Pervasive corruption has become a huge source of frustration for donors, including the US, which allocates a billion dollars a year primarily to sustain humanitarian relief. South Sudan produces roughly 150,000 to 170,000 barrels a day. But because of the share owed to oil companies and fees paid to Sudan, it earns income from 45,000 barrels at most, according to the best estimates available. Little of that income reaches the national budget due to off-budget expenditures, undisclosed debt payments, and allocations to its opaque state oil company Nile Petroleum.

Those who still support South Sudan cannot ignore its rotten finances. Since oil underwrites the entire South Sudanese state, addressing the country’s deep troubles is impossible without a focus on its vanishing petrodollars. A first step in this direction is making the oil economy more transparent, not only in South Sudan, but also in Europe, host to many of the country’s commercial financiers.

Oil fuels tensions

Despite staggering poverty and underdevelopment, South Sudan qualified as a middle-income country at its birth thanks to its oil wealth. But instead of serving as a foundation for state-building, oil poisoned South Sudan’s politics. Before independence, rebel commanders enriched themselves through a mix of taxation, aid diversion, artisanal gold mining, deforestation, and outright looting. This culture of illicit self-dealing quickly came to resemble a free-for-all when the 2005 peace agreement unlocked billions of petrodollars.

After independence, oil money papered over the South’s ethno-political divisions until President Salva Kiir moved to consolidate power, tightening his grip on oil funds in the process. Only two years after secession, a leadership struggle between Kiir and internal challengers, led by his main opponent Riek Machar, burst into a civil war that drained state coffers, with oil production decreasing because of the conflict.

To stay afloat, South Sudan turned to a handful of commodity traders to purchase future deliveries of oil, including Swiss-Singaporean Trafigura, which bought South Sudan’s oil through secretive pre-payment arrangements.

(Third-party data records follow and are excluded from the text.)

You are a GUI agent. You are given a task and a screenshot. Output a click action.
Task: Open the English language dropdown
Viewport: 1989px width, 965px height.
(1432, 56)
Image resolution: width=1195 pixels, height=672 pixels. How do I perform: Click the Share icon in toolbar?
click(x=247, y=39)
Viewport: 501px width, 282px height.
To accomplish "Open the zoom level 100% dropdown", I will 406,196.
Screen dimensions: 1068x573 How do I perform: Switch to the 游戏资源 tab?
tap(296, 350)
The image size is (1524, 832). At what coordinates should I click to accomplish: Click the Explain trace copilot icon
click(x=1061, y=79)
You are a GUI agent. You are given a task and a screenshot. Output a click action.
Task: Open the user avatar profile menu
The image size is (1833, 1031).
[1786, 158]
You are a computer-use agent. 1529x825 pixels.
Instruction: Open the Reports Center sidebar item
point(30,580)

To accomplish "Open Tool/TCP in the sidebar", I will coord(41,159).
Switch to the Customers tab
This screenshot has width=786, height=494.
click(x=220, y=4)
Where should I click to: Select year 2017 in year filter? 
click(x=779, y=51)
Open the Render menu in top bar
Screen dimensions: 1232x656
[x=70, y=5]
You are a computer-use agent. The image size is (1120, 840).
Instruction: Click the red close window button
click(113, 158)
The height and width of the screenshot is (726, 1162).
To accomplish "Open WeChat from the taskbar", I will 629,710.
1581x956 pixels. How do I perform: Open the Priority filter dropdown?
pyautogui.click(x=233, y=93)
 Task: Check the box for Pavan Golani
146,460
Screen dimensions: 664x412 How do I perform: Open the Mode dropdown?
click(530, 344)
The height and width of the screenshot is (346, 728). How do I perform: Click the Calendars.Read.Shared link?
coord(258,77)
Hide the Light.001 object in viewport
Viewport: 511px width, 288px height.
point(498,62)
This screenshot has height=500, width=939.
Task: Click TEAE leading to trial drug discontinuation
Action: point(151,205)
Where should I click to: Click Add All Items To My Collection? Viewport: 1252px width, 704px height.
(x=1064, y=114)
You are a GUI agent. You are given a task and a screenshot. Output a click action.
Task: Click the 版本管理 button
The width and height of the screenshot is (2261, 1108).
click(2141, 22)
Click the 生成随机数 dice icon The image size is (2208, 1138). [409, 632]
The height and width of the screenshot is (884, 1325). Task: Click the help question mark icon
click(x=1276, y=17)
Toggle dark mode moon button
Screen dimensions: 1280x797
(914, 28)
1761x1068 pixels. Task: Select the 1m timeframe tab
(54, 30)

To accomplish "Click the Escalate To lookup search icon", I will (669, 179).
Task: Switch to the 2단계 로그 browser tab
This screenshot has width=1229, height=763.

These high-interest cash advances worked like the petrostate equivalent of a payday loan scheme, piling up debt while hiding South Sudan’s finances ever further from sight.

Back to the books

South Sudan’s future would appear less bleak if the countries that foot the bill to alleviate the country’s humanitarian disaster focused on making sure Juba accounts for its oil revenue.

Donors should make a concerted effort to push Juba to comply with existing laws and provisions in the 2018 peace agreement to ensure that oil proceeds are paid into a single public oil revenue account. One source of leverage is through the IMF, which has given South Sudan $550m in the past year but with few strings attached. The IMF should condition future disbursements on the exclusive use of the public oil account.

Outside pressure on Juba should be supplemented with pressure on South Sudan’s financiers. European governments should urge trading companies with a strong corporate presence in Europe to disclose their payments to South Sudan and demand the funds be deposited into the official oil account.

They should also consider drafting regulations requiring commodity firms under their jurisdiction to certify compliance with South Sudan’s law. This could work. Following engagement by the UN Panel of Experts on South Sudan, Glencore has disclosed purchasing $950m of South Sudanese oil since 2018. Additional leverage could come from widening the regulatory net to the commodity firms’ insurers and bankers, many of which are also in Europe.

Declining output and global decarbonisation mean that South Sudan will not be in the oil business forever, and given the trouble it has caused there, the transition may provide as much opportunity as risk. Still, bringing the oil money back onto the books of the national budget could at least give the South Sudanese a chance to reset their bloody politics now, not when the oil pumps stop.